My Spanish teacher, a woman I admire very much as a teacher, a Christian, and a friend, graduated from the high school where she now teaches, attended the local community college and then transferred to the state university forty-five minutes away.

What has made me who I am does not have to be what I become.

My mother has spent her life fighting the bureaucracy of special education for my little sister. She stays home because my sister needs someone to be her everything. My mom is strong and brave and amazing. I’m exhausted just watching her.

What has made me who I am does not have to be what I become.

For much of my childhood, my dad was drunk. For my brother and I, it became our normal. We learned to anticipate when our father would be the brilliant, selfless man he is, and we learned when we couldn’t count on him to be our father. One day, my brother told me he was never going to drink and demanded I promise the same. My brother was ten years old. I didn’t know what to tell him then, but had I known it then, I would have said “What has made us who we are does not have to be what we become.

Selah.

What if we taught the Gospel like this? Because that’s what it is. The incredible, life-changing message that the experiences and conditions of our lives are not permanent. That what we know to be true, to be our reality, is dynamic.

I’d like to tell this to my peers. Tell them that our lives do not have to be defined by our grade point averages. The letters on our varsity jackets. The “troublemaker” prophecies that have been fulfilling themselves since elementary school.

What if we made this the new evangelism? I grew into God around the Billy Graham four-step evangelistic recipe. The one that starts with “God loves you,” then somehow turns that into “Repent, sinner, before the flames of hell consume you.” This is not just simplified. It’s simplistic. Jesus and his disciples smashed through the social categories of his time, eating with sinners and speaking of good folk on the wrong side of the track. They themselves bore the burden of every label extant in the first century.

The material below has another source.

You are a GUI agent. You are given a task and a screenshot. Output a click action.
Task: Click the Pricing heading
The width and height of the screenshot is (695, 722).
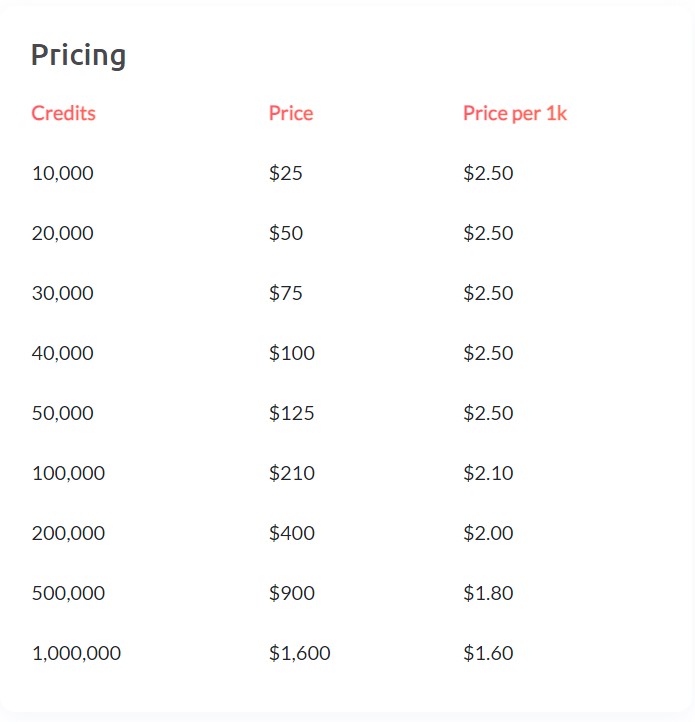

In Why Did Jesus, Moses, the Buddha, and Mohammed Cross the Road? Brian McLaren refers to “a crucified man and a ragtag band of his followers.” The Gospel is the good news that a ragtag band can unite beneath one man on a cross. That we too can smash through all our labels and make something beautiful.

In recognizing that formative or past experiences are not defining, we must also recognize that they do contribute to a person’s identity and self-concept. What has made me who I am is, of course, a part of who I am. The communities from which I come – the small town, the world of special needs – mean very, very much to me. I never want to forget them, and they will continue to inform my decisions. My faith means that I am free to challenge them and to separate my identity from them, but it bears with it the choice to continue to interact in them.

Paul is the foremost example of this. He was the ultimate model of a man born again in Christ…but he carried with him the world he knew before, and that made his legacy. He could become the Apostle to the Gentiles, for he knew them. He could be, at the same time, one of them and one in Christ.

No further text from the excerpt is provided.